Since first igniting on July 17, the Crater Ridge Fire has grown to 685 acres, and is 0% percent contained.
As of Monday, August 2, fire activity is being described as “mostly smoldering and creeping in areas of heavy fuel.” This heavy timber is fueling the fires and preventing rain from reaching the flames due to a dense canopy.
Indirect containment lines are the “weapon of choice” for the firefighters onsite. Natural barriers and heavy machinery are being utilized to accelerate the work. The containment lines are being placed in anticipation of future fire activity to control the fire’s spread and direction.
Currently, firefighters are continuing to construct a handline in a northern section of the indirect containment line area inaccessible to heavy machinery. Working counterclockwise around the fire, another three to five days of barrier construction is expected.
Weather forecasts for Bighorn National Forest seem promising, with any precipitation providing welcome assistance to the on-site resources.
On Monday, high pressure started to break down, bringing a chance for showers and thunderstorms. Tuesday’s forecast also calls for a chance for slow-moving showers and thunderstorms.

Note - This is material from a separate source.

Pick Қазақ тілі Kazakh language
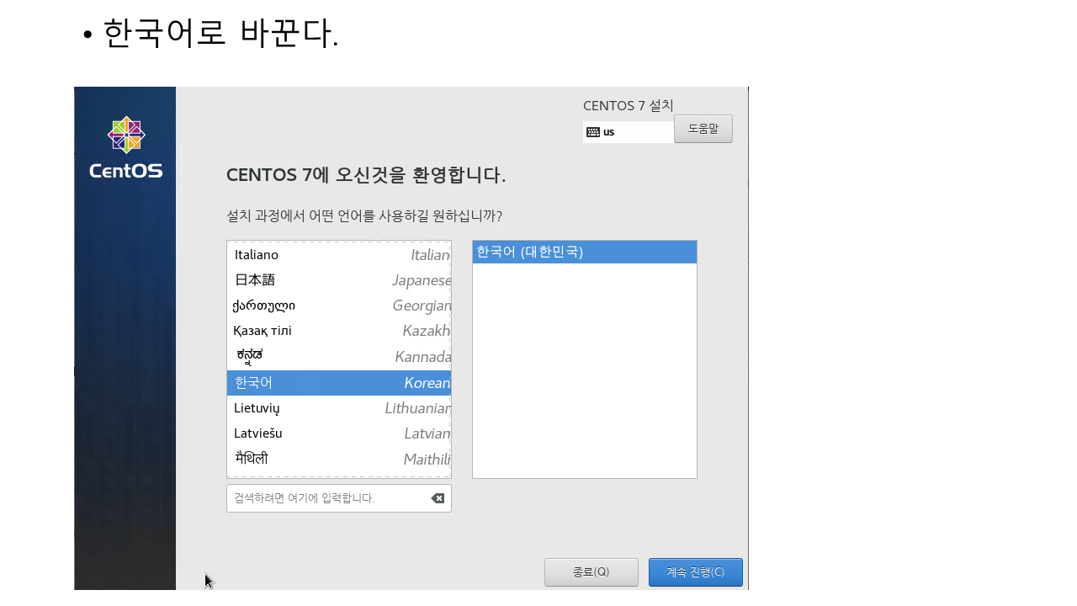The width and height of the screenshot is (1077, 606). coord(338,331)
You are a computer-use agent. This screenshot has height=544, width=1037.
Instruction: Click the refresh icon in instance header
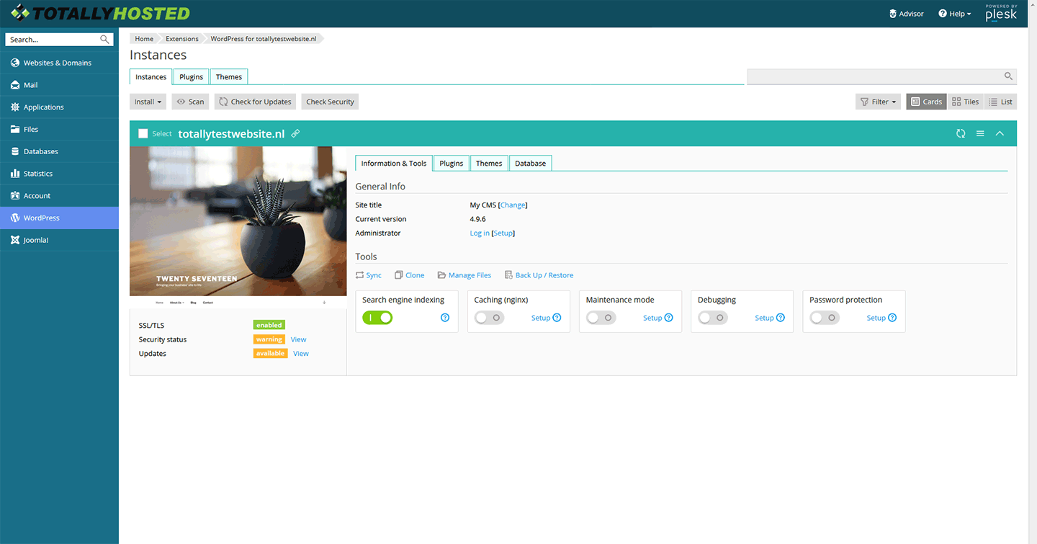click(961, 133)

Unfortunately, smoke from the Crater Ridge Fire is likely to persist in northwestern Wyoming skies for the discernible future. As a result, Wyoming’s air quality continues to be impacted by this fire and others in Canada and the Pacific Northwest.
The area closure implemented during the first days of the fire remains in effect. A sizeable portion of Bighorn National Forest remains closed to all vehicles and recreation while the fire remains active.
The Federal Aviation Administration has enacted a Temporary Flight Restriction (TFR) for the fire area and the nearby Stagecoach Reservoir. Drones are hazardous for pilots and ground crews, so that no pilots may operate an aircraft in the area.